◆ What this task involves ◆
Write out the records below once more, exactly and completely.

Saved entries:
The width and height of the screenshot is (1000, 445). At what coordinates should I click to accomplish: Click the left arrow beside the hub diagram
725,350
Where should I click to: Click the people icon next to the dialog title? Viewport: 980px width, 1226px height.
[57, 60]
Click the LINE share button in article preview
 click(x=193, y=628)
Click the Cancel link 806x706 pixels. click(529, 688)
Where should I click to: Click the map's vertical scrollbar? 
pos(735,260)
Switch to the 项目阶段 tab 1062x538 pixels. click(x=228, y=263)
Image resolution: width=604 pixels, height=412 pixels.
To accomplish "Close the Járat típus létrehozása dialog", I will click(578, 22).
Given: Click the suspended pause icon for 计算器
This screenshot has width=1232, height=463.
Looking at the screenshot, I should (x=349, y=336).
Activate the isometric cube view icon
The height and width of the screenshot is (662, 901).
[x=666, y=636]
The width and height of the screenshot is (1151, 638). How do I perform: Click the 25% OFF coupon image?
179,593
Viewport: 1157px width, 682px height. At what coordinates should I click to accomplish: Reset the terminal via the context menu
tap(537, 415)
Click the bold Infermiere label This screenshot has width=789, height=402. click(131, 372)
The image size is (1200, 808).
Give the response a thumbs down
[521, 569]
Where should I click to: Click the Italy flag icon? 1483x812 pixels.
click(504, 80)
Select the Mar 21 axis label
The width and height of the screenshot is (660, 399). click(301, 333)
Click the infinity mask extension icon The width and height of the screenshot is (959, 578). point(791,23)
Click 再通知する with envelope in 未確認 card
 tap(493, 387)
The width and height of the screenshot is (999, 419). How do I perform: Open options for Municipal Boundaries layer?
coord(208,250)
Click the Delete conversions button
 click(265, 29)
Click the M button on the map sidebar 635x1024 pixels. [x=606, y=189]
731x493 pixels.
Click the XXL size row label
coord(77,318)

◆ Task response ◆
The width and height of the screenshot is (1000, 445). At what coordinates should I click to accomplish: Click the left arrow beside the hub diagram
725,350
Where should I click to: Click the people icon next to the dialog title? Viewport: 980px width, 1226px height.
[57, 60]
Click the LINE share button in article preview
 click(x=193, y=628)
Click the Cancel link 806x706 pixels. click(529, 688)
Where should I click to: Click the map's vertical scrollbar? 
pos(735,260)
Switch to the 项目阶段 tab 1062x538 pixels. click(x=228, y=263)
Image resolution: width=604 pixels, height=412 pixels.
To accomplish "Close the Járat típus létrehozása dialog", I will click(578, 22).
Given: Click the suspended pause icon for 计算器
This screenshot has width=1232, height=463.
Looking at the screenshot, I should (x=349, y=336).
Activate the isometric cube view icon
The height and width of the screenshot is (662, 901).
[x=666, y=636]
The width and height of the screenshot is (1151, 638). How do I perform: Click the 25% OFF coupon image?
179,593
Viewport: 1157px width, 682px height. At what coordinates should I click to accomplish: Reset the terminal via the context menu
tap(537, 415)
Click the bold Infermiere label This screenshot has width=789, height=402. click(131, 372)
The image size is (1200, 808).
Give the response a thumbs down
[521, 569]
Where should I click to: Click the Italy flag icon? 1483x812 pixels.
click(504, 80)
Select the Mar 21 axis label
The width and height of the screenshot is (660, 399). click(301, 333)
Click the infinity mask extension icon The width and height of the screenshot is (959, 578). point(791,23)
Click 再通知する with envelope in 未確認 card
 tap(493, 387)
The width and height of the screenshot is (999, 419). How do I perform: Open options for Municipal Boundaries layer?
coord(208,250)
Click the Delete conversions button
 click(265, 29)
Click the M button on the map sidebar 635x1024 pixels. [x=606, y=189]
731x493 pixels.
Click the XXL size row label
coord(77,318)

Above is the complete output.